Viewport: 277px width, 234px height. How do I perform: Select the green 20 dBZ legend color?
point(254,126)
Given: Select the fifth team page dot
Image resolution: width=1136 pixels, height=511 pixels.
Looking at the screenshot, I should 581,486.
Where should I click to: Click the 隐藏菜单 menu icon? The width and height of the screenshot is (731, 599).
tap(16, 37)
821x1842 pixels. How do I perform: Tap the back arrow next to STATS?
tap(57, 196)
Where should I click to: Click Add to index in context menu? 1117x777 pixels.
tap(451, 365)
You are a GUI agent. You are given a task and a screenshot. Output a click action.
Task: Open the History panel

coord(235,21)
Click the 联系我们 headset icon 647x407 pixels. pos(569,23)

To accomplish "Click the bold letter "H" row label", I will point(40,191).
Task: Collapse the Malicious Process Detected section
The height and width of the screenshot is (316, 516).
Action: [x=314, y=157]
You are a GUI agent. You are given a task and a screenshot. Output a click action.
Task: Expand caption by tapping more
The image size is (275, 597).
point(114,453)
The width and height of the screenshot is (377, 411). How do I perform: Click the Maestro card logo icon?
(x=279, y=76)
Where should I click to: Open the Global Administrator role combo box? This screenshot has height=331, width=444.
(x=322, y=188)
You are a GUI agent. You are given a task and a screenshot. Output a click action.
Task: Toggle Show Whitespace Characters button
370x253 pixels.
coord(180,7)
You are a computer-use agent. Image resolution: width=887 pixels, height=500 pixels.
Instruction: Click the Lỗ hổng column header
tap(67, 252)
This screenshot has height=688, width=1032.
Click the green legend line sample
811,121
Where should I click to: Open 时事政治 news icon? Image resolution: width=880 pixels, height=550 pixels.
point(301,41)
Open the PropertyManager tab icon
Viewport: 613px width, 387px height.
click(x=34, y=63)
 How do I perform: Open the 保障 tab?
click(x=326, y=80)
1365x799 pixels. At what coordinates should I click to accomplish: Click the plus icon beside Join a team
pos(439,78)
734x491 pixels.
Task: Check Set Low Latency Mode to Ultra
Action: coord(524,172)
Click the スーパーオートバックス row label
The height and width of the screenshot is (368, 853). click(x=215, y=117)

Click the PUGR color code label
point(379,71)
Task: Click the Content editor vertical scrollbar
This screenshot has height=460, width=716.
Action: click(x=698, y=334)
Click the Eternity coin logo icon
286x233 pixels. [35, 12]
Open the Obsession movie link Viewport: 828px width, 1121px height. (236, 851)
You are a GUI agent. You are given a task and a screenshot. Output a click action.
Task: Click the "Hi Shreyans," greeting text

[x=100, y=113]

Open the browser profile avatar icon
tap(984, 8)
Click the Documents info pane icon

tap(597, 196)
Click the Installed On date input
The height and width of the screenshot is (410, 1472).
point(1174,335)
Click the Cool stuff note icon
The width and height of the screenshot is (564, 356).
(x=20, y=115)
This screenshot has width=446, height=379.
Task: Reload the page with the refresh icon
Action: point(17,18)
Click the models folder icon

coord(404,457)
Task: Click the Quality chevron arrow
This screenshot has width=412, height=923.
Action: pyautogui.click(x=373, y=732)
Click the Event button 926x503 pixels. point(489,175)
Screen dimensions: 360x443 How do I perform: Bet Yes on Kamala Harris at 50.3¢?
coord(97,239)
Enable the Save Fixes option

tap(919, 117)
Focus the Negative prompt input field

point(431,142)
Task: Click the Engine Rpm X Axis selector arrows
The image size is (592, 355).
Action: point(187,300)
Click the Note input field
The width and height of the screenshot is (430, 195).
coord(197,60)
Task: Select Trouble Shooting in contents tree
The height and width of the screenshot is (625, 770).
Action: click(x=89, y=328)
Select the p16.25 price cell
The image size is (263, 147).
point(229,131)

--

→ **EXERCISE DETAILS**
Each line of the data should be transcribed exactly.

→ **OUTPUT OF THE TASK**
Viewport: 277px width, 234px height. How do I perform: Select the green 20 dBZ legend color?
point(254,126)
Given: Select the fifth team page dot
Image resolution: width=1136 pixels, height=511 pixels.
Looking at the screenshot, I should 581,486.
Where should I click to: Click the 隐藏菜单 menu icon? The width and height of the screenshot is (731, 599).
tap(16, 37)
821x1842 pixels. How do I perform: Tap the back arrow next to STATS?
tap(57, 196)
Where should I click to: Click Add to index in context menu? 1117x777 pixels.
tap(451, 365)
You are a GUI agent. You are given a task and a screenshot. Output a click action.
Task: Open the History panel

coord(235,21)
Click the 联系我们 headset icon 647x407 pixels. pos(569,23)

To accomplish "Click the bold letter "H" row label", I will point(40,191).
Task: Collapse the Malicious Process Detected section
The height and width of the screenshot is (316, 516).
Action: [x=314, y=157]
You are a GUI agent. You are given a task and a screenshot. Output a click action.
Task: Expand caption by tapping more
The image size is (275, 597).
point(114,453)
The width and height of the screenshot is (377, 411). How do I perform: Click the Maestro card logo icon?
(x=279, y=76)
Where should I click to: Open the Global Administrator role combo box? This screenshot has height=331, width=444.
(x=322, y=188)
You are a GUI agent. You are given a task and a screenshot. Output a click action.
Task: Toggle Show Whitespace Characters button
370x253 pixels.
coord(180,7)
You are a computer-use agent. Image resolution: width=887 pixels, height=500 pixels.
Instruction: Click the Lỗ hổng column header
tap(67, 252)
This screenshot has height=688, width=1032.
Click the green legend line sample
811,121
Where should I click to: Open 时事政治 news icon? Image resolution: width=880 pixels, height=550 pixels.
point(301,41)
Open the PropertyManager tab icon
Viewport: 613px width, 387px height.
click(x=34, y=63)
 How do I perform: Open the 保障 tab?
click(x=326, y=80)
1365x799 pixels. At what coordinates should I click to accomplish: Click the plus icon beside Join a team
pos(439,78)
734x491 pixels.
Task: Check Set Low Latency Mode to Ultra
Action: coord(524,172)
Click the スーパーオートバックス row label
The height and width of the screenshot is (368, 853). click(x=215, y=117)

Click the PUGR color code label
point(379,71)
Task: Click the Content editor vertical scrollbar
This screenshot has height=460, width=716.
Action: click(x=698, y=334)
Click the Eternity coin logo icon
286x233 pixels. [35, 12]
Open the Obsession movie link Viewport: 828px width, 1121px height. (236, 851)
You are a GUI agent. You are given a task and a screenshot. Output a click action.
Task: Click the "Hi Shreyans," greeting text

[x=100, y=113]

Open the browser profile avatar icon
tap(984, 8)
Click the Documents info pane icon

tap(597, 196)
Click the Installed On date input
The height and width of the screenshot is (410, 1472).
point(1174,335)
Click the Cool stuff note icon
The width and height of the screenshot is (564, 356).
(x=20, y=115)
This screenshot has width=446, height=379.
Task: Reload the page with the refresh icon
Action: point(17,18)
Click the models folder icon

coord(404,457)
Task: Click the Quality chevron arrow
This screenshot has width=412, height=923.
Action: pyautogui.click(x=373, y=732)
Click the Event button 926x503 pixels. point(489,175)
Screen dimensions: 360x443 How do I perform: Bet Yes on Kamala Harris at 50.3¢?
coord(97,239)
Enable the Save Fixes option

tap(919, 117)
Focus the Negative prompt input field

point(431,142)
Task: Click the Engine Rpm X Axis selector arrows
The image size is (592, 355).
Action: point(187,300)
Click the Note input field
The width and height of the screenshot is (430, 195).
coord(197,60)
Task: Select Trouble Shooting in contents tree
The height and width of the screenshot is (625, 770).
Action: click(x=89, y=328)
Select the p16.25 price cell
The image size is (263, 147).
point(229,131)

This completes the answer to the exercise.